For those of you living under a rock, the ALS Ice Bucket Challenge was started a few months ago and presents participants with one of two options: donate to amyotrophic lateral sclerosis (ALS) research or film a brief video of yourself being doused with ice water. If you choose the latter option, you are afforded the opportunity to nominate friends or family for this challenge and they are required to respond within twenty-four hours (with either a donation or video). The challenge is a hybrid between an awareness campaign and an appeal for donations.
According to the ALS Association, the challenge was started by a small group of individuals in the Boston area and has grown exponentially to include thousands of frosty followers. The supporters include a number of celebrities: Matt Lauer, Martha Stewart, hockey star Sidney Crosby, and MSNBC’s Rachel Maddow, not to mention that a number of airline companies have gotten in on the fun as well. Additionally, there are countless small businesses, sports teams, and local politicians “chillin’ for charity.”
However, every movement has its critics and, not unexpectedly, the challenge has its detractors. Over at Jezebel, Kara Brown offered skepticism on the benefits of raising awareness for ALS, writing, “In this case, I’m not sure how raising awareness is actively helping people who suffer from ALS. Does pouring a bucket of ice water over your head get us any closer to finding a cure?” Going on to attack slacktivism, she closes: “Those Facebook likes aren’t really helping anyone” (Note: Brown’s article went on to get 6,900 Facebook likes, as of Sunday evening).
Other critics were not nearly as harsh. Brian M. Carney penned “Throwing a Little Cold Water on the Ice Bucket Challenge” over in the Wall Street Journal about two weeks ago. Carney, however, merely raised the question regarding the effectiveness of the challenge’s approach: “Still, I wonder about the true nature of this ‘challenge.’ Do I prove something about myself by rising to it? Is it better to fill a bucket or write a check?”
And, of course, like everything else on the Internet, comment sections (particularly those of the anonymous fashion) have admonished the movement. Leaving one person to write, “I mean it seems a little silly to just dump water on yourself. I do that for free, on my own time.” I’ll remember not to extend a nomination to Uproxx commenter “Coked Up Jesus” anytime soon.

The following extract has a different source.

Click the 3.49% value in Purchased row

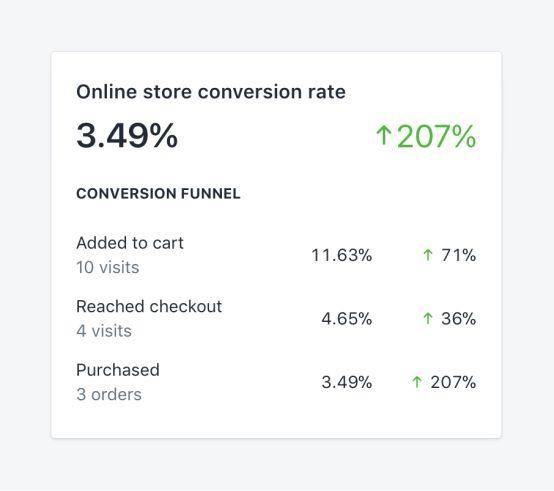347,382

While some of the criticisms are merited – particularly those criticisms addressing those videos that neglect to mention ALS – the movement as a whole should be lauded as a creative fundraising and awareness challenge, benefiting a reputable organization. The ALS Association is committed to GuideStar’s transparency system and has a four-star rating from Charity Navigator. With a $19 million revenue stream, the organization meets the strict standards of Navigator, with a three-star financial rating and four-star accountability and transparency rating (for comparison, the much larger Autism Speaks only garnered two stars on their financial rating).
Additionally, the challenge rightly balances awareness and fundraising. While many are opting to have ice poured on their heads, many others are (dry and) donating. According to AP:
The ALS Association's national president, Barbara Newhouse, said donations to the national office surged during the 10-day period that ended Thursday, to about $160,000, from $14,480 during the same period a year ago. That's not counting donations to chapter offices around the country, Newhouse said.

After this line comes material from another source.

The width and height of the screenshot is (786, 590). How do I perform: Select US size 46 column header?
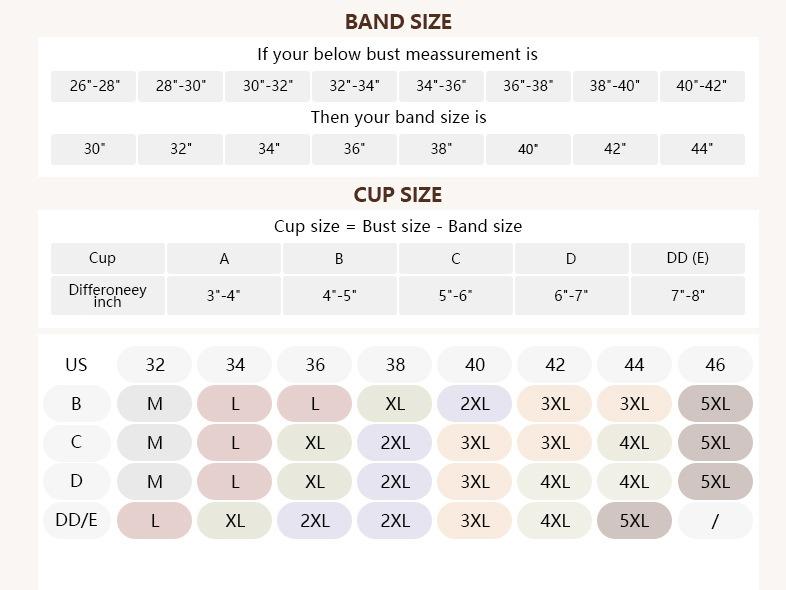coord(715,365)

Despite the criticism levied by Jezebel, it appears the challenge is showing a surge of donations, thereby helping the bottom line.
Not to mention, awareness campaigns are effective in their own right. One friend of mine confessed, “I mean, I did have to Google ‘ALS.’” With more people understanding the difficulties faced by those with Lou Gehrig’s disease, it appears the multifaceted Ice Bucket Challenge is meeting its goals.
The Ice Bucket Challenge is creative and eye-catching. It raises money for a stand-up organization and it raises awareness for a serious disease. Instead of indicting the movement for its minor faults, it should be celebrated for its icy innovation, showing how nonprofit charities can adapt their message in an increasingly technologized world. The challenge’s critics should fill their buckets with ice, rather than propagate their polar-izing message.